LAYERED LENS: To take a gigapixel image, which contains more than 1,000 times the amount of information as a megapixel image, in one snapshot requires a special setup. Here, Columbia University researchers propose a ball-shaped lens, half of which is covered by secondary relay lenses, to capture the entire image with minimal distortion.Image: COURTESY OF SHREE NAYAR AND OLIVER COSSAIRT, COLUMBIA UNIVERSITY
Advances in technology tend to spoil us. PCs just a few years old have nothing on today's smart phones, and, whereas megapixel images were once the state of the art in digital photography, gigapixel images (composed of at least one billion pixels, or picture elements) are beginning to show up on the Web in vivid detail.
Gigapixel images also hold tremendous potential for providing law enforcement and the military with detailed reconnaissance and surveillance information. Long-distance images taken today by satellites or unmanned aerial vehicles (UAVs) can capture detail down to a license plate number while flying at altitudes too high for these drones to be spotted from the ground. But these images provide only a narrow view, says Ravi Athale, a consultant to the Defense Advanced Research Projects Agency (DARPA) and a senior principal scientist at MITRE Corp. in McLean, Va. He likens UAV images to seeing a battlefield or city through a "soda straw" and satellite images to an injection needle.

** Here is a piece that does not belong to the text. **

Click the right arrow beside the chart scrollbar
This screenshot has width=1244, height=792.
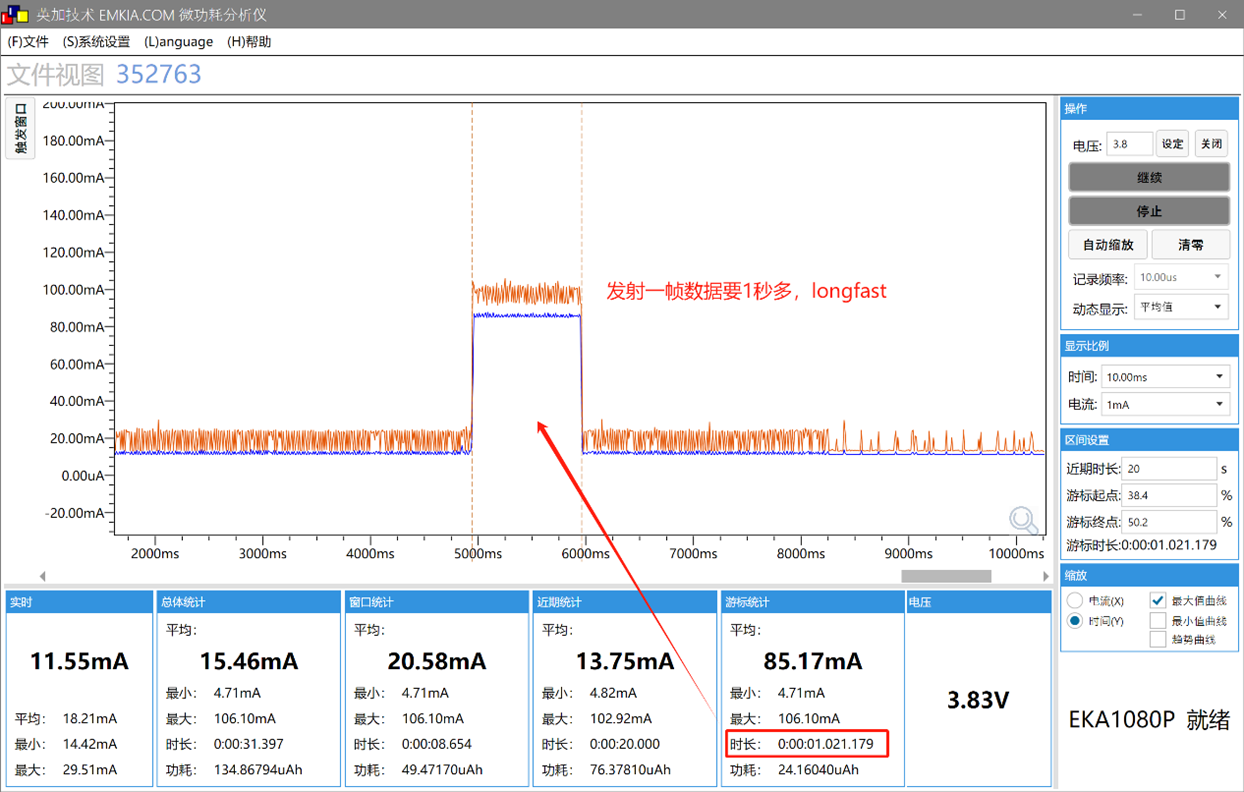(x=1043, y=575)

"We are no longer dealing with fixed installations or army tank units or missile silo units,” Athale says. “[Fighting terrorism requires] an awareness of what's going on in a wide area the size of a medium city."

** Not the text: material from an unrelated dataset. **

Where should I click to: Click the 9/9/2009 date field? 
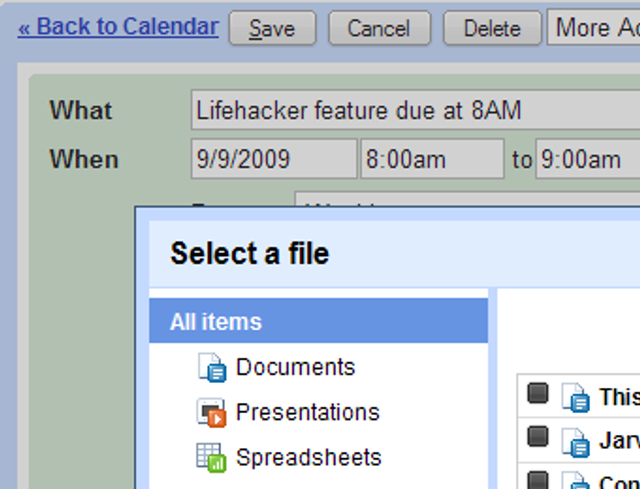point(273,159)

Through its Advanced Wide Field of View Architectures for Image Reconstruction and Exploitation program, DARPA has for the past year been working on ways to develop a camera that can take a gigapixel-quality image in a single snapshot. This approach is novel, given that today's gigapixel images actually consist of several megapixel-sized images pieced together digitally to provide a high level of detail over a large area. This is often done using a long-lens digital single-lens reflex (SLR) camera placed atop a motorized mount. Software controls the movement of the camera, which captures a mosaic of hundreds or even thousands of images that, when placed together, create a single, high-resolution scene that maintains its clarity even when the viewer zooms in on a specific area. DARPA plans to invest $25 million over a three-and-a-half-year period in its program, which includes a component called Maximally scalable Optical Sensor Array Imaging with Computation (MOSAIC).